Along with the carefully handled transfer this Blu-ray comes with a number of quality supplements. The extras in this release, while not groundbreaking, are generally very good and well worth digging into.
"Shaking Up Shakespeare" Picture-in-Picture Commentary - Director Baz Luhrmann, production designer Catherine Martin, director of photography Donald M. McAlpine, and co-writer Craig Pearce
This is one of the better commentary tracks I have listened to in a long while. The varied group of passionate creators digs into nearly every aspect of the film and break down the decisions made and effectiveness of the scenes. The commentary can be solely listened to or viewed as a picture in pcture format with artwork, storyboards and behind the scenes footage appearing during the filming. I have not had as enjoyable a second viewing of a film as this in a long while, a great supplement.

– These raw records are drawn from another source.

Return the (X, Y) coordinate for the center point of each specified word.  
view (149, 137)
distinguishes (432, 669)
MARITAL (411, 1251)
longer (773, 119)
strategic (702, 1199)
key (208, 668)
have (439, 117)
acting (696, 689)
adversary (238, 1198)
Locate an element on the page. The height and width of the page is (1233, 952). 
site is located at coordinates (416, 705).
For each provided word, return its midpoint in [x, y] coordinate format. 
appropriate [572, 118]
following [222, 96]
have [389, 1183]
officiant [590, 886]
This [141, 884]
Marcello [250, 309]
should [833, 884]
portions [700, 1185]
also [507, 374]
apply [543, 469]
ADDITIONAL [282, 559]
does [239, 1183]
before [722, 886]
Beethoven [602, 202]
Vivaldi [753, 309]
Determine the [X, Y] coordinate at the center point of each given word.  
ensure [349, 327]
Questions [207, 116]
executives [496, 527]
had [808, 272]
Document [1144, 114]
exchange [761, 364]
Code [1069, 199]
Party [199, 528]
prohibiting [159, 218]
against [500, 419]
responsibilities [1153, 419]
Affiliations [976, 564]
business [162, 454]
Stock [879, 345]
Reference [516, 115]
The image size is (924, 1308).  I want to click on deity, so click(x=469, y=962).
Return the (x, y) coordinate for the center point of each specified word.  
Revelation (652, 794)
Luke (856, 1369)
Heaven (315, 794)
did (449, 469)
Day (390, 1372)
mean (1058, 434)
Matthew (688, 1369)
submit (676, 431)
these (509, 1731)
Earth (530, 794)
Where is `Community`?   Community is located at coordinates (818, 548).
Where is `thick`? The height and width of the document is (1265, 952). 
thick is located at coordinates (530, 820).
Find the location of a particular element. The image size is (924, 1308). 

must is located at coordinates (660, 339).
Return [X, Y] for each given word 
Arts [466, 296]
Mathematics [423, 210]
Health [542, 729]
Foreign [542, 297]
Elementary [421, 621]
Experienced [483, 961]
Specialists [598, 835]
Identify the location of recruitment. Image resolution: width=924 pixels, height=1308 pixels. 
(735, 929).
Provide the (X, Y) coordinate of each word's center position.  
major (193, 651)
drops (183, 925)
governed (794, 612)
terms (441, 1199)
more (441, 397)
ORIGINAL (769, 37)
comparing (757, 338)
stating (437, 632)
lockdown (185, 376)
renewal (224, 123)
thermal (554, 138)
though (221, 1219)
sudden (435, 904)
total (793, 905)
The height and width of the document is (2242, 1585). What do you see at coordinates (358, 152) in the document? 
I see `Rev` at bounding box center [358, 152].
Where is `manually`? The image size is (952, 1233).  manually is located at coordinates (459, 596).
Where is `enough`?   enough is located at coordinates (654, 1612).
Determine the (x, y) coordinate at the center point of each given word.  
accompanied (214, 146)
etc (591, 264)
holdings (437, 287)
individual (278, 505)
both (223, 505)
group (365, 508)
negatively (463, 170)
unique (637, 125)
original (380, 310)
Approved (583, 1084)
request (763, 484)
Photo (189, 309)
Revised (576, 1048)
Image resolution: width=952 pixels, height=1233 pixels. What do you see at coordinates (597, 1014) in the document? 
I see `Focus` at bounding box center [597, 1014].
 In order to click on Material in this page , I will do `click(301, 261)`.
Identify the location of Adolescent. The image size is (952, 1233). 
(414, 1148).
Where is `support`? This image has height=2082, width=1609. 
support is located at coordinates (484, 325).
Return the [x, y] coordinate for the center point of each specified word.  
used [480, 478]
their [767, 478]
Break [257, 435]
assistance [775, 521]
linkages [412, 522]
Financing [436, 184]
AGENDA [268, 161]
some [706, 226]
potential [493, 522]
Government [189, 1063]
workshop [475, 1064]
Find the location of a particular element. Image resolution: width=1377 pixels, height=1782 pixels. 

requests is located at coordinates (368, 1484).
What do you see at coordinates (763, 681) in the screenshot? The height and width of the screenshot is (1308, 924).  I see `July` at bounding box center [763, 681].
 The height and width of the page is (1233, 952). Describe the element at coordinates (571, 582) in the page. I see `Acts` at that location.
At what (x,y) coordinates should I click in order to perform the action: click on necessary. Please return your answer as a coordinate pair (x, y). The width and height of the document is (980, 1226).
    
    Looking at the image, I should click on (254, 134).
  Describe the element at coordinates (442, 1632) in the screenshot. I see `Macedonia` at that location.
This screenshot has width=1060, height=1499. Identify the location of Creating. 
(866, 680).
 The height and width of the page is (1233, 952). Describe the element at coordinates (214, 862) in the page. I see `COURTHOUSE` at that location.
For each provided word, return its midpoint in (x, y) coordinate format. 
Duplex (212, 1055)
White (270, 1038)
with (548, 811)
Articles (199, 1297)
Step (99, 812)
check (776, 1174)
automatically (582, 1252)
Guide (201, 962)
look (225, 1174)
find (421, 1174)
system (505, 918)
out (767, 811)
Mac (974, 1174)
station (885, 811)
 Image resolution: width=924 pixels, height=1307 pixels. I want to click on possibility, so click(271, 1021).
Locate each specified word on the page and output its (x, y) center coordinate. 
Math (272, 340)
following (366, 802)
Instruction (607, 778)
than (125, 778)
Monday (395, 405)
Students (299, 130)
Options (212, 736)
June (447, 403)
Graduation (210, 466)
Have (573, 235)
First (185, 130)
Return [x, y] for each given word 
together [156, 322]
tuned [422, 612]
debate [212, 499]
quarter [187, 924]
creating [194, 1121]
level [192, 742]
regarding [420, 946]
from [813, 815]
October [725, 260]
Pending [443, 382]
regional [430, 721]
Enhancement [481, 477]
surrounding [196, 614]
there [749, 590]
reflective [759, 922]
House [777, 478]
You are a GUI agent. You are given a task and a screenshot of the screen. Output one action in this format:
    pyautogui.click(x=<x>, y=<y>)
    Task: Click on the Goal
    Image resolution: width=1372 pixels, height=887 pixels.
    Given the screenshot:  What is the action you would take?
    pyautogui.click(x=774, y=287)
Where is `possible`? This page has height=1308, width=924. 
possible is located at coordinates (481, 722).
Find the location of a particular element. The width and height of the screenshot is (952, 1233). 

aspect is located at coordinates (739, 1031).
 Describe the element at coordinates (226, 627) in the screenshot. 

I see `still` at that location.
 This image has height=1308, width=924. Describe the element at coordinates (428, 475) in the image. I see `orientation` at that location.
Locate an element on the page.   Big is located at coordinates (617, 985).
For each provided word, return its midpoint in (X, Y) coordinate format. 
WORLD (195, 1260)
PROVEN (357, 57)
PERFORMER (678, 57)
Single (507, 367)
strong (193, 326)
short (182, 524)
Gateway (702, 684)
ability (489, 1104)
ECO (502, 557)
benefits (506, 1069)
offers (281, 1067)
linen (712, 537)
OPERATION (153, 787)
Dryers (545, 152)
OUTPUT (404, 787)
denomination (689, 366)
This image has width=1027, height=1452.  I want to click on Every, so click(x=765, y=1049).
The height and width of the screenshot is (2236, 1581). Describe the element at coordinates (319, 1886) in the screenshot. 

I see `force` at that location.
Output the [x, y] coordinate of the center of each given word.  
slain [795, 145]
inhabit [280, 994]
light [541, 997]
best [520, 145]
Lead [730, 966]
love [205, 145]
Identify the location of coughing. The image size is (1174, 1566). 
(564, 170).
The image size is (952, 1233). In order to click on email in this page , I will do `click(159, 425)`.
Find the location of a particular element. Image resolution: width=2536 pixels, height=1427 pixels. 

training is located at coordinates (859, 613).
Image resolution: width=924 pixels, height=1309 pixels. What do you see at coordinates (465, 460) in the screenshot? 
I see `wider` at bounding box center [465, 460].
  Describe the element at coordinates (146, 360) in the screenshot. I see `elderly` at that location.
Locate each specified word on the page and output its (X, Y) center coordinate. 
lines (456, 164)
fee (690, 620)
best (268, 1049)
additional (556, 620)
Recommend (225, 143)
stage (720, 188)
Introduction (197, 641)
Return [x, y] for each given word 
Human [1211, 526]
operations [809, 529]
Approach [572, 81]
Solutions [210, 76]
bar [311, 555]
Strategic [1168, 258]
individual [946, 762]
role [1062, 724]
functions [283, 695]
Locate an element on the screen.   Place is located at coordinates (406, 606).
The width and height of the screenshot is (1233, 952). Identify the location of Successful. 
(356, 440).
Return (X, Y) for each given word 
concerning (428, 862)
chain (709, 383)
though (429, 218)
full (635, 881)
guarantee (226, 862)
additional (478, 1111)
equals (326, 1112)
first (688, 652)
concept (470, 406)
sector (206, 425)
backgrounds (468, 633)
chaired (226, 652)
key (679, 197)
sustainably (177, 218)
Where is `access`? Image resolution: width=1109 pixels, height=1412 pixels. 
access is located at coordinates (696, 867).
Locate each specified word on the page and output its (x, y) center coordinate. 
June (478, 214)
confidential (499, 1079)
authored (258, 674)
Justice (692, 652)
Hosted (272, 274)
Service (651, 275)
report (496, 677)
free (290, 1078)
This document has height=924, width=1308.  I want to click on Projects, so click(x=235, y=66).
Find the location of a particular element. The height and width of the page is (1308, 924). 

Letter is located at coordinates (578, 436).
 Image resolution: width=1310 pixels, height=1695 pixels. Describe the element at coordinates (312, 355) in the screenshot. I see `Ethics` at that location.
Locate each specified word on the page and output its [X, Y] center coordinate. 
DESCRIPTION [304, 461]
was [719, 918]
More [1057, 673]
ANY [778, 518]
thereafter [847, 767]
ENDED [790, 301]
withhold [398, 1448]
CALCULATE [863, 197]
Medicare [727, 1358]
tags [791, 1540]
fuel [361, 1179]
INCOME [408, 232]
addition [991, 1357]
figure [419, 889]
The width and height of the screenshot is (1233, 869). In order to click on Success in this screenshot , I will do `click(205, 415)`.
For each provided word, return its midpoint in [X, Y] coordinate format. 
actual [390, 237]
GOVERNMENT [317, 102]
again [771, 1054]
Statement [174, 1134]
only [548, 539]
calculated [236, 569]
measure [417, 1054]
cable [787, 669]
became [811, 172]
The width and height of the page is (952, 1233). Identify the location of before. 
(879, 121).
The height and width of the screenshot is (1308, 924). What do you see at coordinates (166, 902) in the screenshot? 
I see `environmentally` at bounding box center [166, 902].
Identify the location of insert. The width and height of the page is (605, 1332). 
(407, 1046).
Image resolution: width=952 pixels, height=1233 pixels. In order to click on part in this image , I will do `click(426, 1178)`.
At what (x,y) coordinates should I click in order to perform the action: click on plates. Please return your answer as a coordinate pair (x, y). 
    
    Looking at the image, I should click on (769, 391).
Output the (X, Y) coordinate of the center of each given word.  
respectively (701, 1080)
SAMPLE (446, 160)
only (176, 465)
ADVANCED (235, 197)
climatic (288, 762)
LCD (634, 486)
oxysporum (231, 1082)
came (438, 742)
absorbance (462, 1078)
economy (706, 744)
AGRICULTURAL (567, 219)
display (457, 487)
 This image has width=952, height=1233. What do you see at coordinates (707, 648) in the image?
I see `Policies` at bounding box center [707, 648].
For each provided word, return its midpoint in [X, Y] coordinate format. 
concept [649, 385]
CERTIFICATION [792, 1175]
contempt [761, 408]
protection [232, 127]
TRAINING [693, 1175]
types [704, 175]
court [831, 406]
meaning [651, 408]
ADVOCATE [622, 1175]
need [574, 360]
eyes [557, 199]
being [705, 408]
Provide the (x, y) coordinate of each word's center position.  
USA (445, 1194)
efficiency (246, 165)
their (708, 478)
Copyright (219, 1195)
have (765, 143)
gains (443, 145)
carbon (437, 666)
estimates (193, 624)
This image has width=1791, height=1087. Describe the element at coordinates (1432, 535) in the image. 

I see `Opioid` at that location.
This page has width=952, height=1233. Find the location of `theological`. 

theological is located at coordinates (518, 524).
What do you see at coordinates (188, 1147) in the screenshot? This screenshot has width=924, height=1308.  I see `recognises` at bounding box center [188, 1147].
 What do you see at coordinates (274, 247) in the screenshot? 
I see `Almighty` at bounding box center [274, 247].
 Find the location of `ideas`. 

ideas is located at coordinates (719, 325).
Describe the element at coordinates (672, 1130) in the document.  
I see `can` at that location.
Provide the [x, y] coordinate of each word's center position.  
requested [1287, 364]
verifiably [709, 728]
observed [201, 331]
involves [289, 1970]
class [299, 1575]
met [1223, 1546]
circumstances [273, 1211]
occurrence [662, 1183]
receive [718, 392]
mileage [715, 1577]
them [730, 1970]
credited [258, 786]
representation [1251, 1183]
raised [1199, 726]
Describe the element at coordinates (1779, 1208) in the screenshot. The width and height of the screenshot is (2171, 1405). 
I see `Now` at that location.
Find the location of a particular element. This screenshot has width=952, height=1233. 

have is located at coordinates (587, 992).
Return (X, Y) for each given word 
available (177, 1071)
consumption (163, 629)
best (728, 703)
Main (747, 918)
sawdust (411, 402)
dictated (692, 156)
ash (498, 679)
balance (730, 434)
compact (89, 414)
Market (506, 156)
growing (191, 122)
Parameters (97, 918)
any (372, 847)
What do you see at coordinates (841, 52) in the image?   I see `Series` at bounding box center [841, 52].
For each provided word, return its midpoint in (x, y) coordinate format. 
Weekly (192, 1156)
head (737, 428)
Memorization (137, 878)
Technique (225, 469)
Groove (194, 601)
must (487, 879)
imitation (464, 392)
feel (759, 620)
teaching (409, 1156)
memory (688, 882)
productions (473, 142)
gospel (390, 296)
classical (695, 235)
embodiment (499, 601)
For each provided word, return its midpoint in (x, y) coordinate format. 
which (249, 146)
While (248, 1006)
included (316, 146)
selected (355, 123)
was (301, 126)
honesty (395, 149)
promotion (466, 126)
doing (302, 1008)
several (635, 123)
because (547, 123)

A lengthy and excellent documentary is the highlight of this section in the extra features. The documentary is nearly an hour long and looks at the creation of the films excellent soundtrack. There are also additional featurettes such as "Everybody's Free: The Journey of the Song" – A look at the young boy who sings in the choir scenes, "The London Music Mix" – Examining the sound design and process and "Temp Music: The Journey of the Song" – Baz Luhrmann describes how he decided which songs to use.
From the Bazmark Vault
A number of behind the scenes footage presented in faux 1080p. They are framed in an ornate border but use SD footage. The scenes are "First Kiss," "Beach Scene," "Uncut Rehearsal," and "Outside the Church." I am a big fan of scenes like this as it shows the lead up and preparation to important moments in the movie.